Когда лошадь была молода и резва, Аглая звала ее красивым заморским именем – Брюнхильда; теперь уж и Аглаи давно не было, а Брюнхильда превратилась просто в Брюху, полностью соответствуя своему новому имени. Она с достоинством несла на своих тощих ножках обширное чрево, высокомерно выкатывала нижнюю губу, щурясь подслеповатыми глазками, и, как я подозревала, считала себя единственной настоящей архиведьмой, а потому позволяла себе склочничать, пререкаться и спать на ходу. Единственное, чего кобыла не выносила, так это чтобы кто-нибудь проводил ей прутом по копытам. Что она в этом находила ужасного – мы не знали, и какой вред костяному насквозь копыту может принести простой прут – не имели представления, но Марта строго-настрого запретила делать это когда-либо.

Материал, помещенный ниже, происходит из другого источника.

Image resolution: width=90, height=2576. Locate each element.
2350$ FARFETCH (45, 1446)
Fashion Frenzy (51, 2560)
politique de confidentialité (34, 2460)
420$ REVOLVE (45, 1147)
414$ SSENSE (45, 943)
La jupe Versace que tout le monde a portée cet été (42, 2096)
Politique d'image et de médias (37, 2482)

– Запрягаться будем? – поинтересовалась я, и Брюха, проявив редкостную покладистость, сама развернулась задом в оглобли. Как раз так, чтобы толкнуть телегу, и та катнулась под ноги Ланы и Маргоши, выволакивающих из сеней здоровенный ларь.
– Ах, чтоб тебя, Брюха! Нашла время для дурацких шуточек! – взвыла Маргоша, потирая ушибленный зад. Одной рукой она не смогла удержать ларь и, ойкнув, выпустила свой конец ноши. Теперь уж взвыла Ланка, костеря на чем свет стоит Маргошу, прыгая на ушибленных ногах и дуя на несчастные пальчики, хотя что на них толку дуть, если на ногах сапоги?
– Че развылись, как ведьмы на болоте? – вышла на крыльцо затянутая как в доспех в суровый походный костюм Марта.
Все присутствующие почтительно замерли, отдавая дань ее актерскому таланту. Бабуля всегда говорила, что если уж ты поехал на дело, то настраивайся сразу, так что иной раз она ходила в «образе» по Логу целыми неделями. Зубы Марта заранее подчернила, подсинила губы, намекая, что у нее плохо с сердцем, а синяки под глазами давали понять, что и с почками у нее не очень. При этом желтушная кожа просто вопила, что у старушки скоро развалится печень, а скрюченные артритом пальцы и жалкие остатки волос, выбивающиеся из-под косо сидящего платочка, просто и сурово предупреждали, что старость – она, миленькие мои, не радость. При этом когда-то богатое, но много раз маранное, а потом стираное и штопаное платьице еще и пугало, что все там будем. Почему-то на купцов это платьице действовало особенно сильно, заставляя сразу вспомнить про суму да про тюрьму, так что иной раз и рта открывать не приходилось, заводя бессильным дребезжащим голоском речи о нелегкой доле, как ей тут же торопливо совали денежку. Вспоминая, сколько раз мы с сестрой и бабкой по первости улепетывали от жадных нищих, пряча эти честно, по нашему мнению, заработанные денежки за щекой, я удивлялась, как это мы не превратилась к своим семнадцати в хомяков? Ведь немалые суммы перетаскали! Ланка даже один раз подавилась золотым кладнем, так и не вытрясли. Зато бабушка года три кряду звала ее исключительно «золотце мое» и на провокации вроде «вот ваш кладень, забирайте» не поддавалась, интересуясь, чего это он из нее так долго выходил и где та кучка, в которой Ланка ковыряла, при этом уверяя меня, что Ланка специально золотой слопала, дескать, приданое копит. Бабуля та еще язва. Даже удивительно, как при таком коварном уме она умудрилась промотать немалое состояние прадеда, а выскочив замуж, еще и мужа разорить.